A Texas law, which could effectively ban most abortions after 6 weeks, when a fetal heartbeat can be detected, went into effect on Wednesday morning, after both the Supreme Court and a lower federal court of appeals refused to rule on a demand from Texas abortion providers to stay the law pending further litigation.
“A controversial Texas law that bars abortions at six weeks went into effect early Wednesday morning after the Supreme Court and a federal appeals court failed to rule on pending emergency requests brought by abortion providers,” CNN reported. “The lack of judicial intervention means that the law — which is one of the strictest in the nation and bans abortion before many people know they are pregnant — goes into force absent further court intervention.”
CNN also pointed out that other “heartbeat bills” have been stayed before they were allowed to go into effect, making the Texas law an interesting exception. But the Supreme Court is not alone in refusing to rule on the stay; a lower federal court also refused to block the law because, unlike other “heartbeat” laws, the Texas measure authorizes civil — not criminal penalties.
“In the novel legal strategy, the state Legislature designed the law to prevent government officials from directly enforcing it. The move was meant to make it much more difficult to bring a pre-enforcement challenge because there are not the usual government officials to hold accountable in court,” CNN added. “Instead, the law allows private citizens — anywhere in the country — to bring civil suits against anyone who assists a pregnant person seeking an abortion in violation of the ban.”
“The patient may not be sued, but doctors, staff members at clinics, counselors, people who help pay for the procedure, even an Uber driver taking a patient to an abortion clinic are all potential defendants,” The New York Times reported. “Plaintiffs, who need not have any connection to the matter or show any injury from it, are entitled to $10,000 and their legal fees recovered if they win.

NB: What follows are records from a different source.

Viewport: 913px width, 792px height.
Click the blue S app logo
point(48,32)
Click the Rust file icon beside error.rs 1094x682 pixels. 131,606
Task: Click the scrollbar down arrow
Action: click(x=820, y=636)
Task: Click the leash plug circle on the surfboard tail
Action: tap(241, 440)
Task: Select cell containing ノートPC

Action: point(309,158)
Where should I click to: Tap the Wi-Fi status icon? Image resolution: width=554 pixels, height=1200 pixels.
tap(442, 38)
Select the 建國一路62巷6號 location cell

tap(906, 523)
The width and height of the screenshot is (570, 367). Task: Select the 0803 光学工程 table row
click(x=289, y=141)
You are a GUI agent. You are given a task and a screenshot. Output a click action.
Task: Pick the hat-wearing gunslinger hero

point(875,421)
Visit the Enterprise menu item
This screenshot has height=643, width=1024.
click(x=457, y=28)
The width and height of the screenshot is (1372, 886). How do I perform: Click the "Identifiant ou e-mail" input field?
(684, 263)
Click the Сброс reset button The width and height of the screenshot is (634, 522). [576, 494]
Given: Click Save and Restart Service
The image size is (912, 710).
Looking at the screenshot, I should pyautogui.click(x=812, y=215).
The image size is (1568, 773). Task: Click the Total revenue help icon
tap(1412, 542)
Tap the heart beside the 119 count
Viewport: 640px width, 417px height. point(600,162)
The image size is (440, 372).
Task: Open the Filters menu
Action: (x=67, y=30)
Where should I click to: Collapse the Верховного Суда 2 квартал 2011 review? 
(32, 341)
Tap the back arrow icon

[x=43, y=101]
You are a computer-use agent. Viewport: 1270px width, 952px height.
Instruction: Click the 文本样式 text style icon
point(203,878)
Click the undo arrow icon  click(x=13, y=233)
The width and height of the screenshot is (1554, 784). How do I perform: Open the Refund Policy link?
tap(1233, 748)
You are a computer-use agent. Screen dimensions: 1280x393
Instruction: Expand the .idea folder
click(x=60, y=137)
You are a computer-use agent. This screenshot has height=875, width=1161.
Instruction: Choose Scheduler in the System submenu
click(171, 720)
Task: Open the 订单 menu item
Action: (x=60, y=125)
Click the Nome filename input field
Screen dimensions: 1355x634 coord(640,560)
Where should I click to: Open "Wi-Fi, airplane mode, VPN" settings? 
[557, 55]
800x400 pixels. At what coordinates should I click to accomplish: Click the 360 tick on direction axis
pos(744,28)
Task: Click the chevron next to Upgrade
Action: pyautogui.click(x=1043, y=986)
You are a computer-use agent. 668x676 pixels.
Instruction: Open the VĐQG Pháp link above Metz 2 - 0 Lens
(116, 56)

Prevailing defendants are not entitled to legal fees.”
Texas abortion providers tried a last-minute appeal to the Supreme Court when the federal court refused their application for an emergency stay, claiming that the law “would immediately and catastrophically reduce abortion access in Texas, barring care for at least 85 percent of Texas abortion patients (those who are six weeks pregnant or greater) and likely forcing many abortion clinics ultimately to close.”
But abortion providers, it appears, could not prove that they would immediately be the subject of lawsuits related to the law, thus the court’s refusal to rule on a stay.
The Supreme Court will face its most significant abortion case in more than a decade in its next term: a challenge to a Mississippi law that bans abortions after 15 weeks. That law challenges the “undue burden” standard outlined in Planned Parenthood v. Casey, which suggests that no law can exist which would place an “undue burden” on a woman’s right to privacy in obtaining an abortion.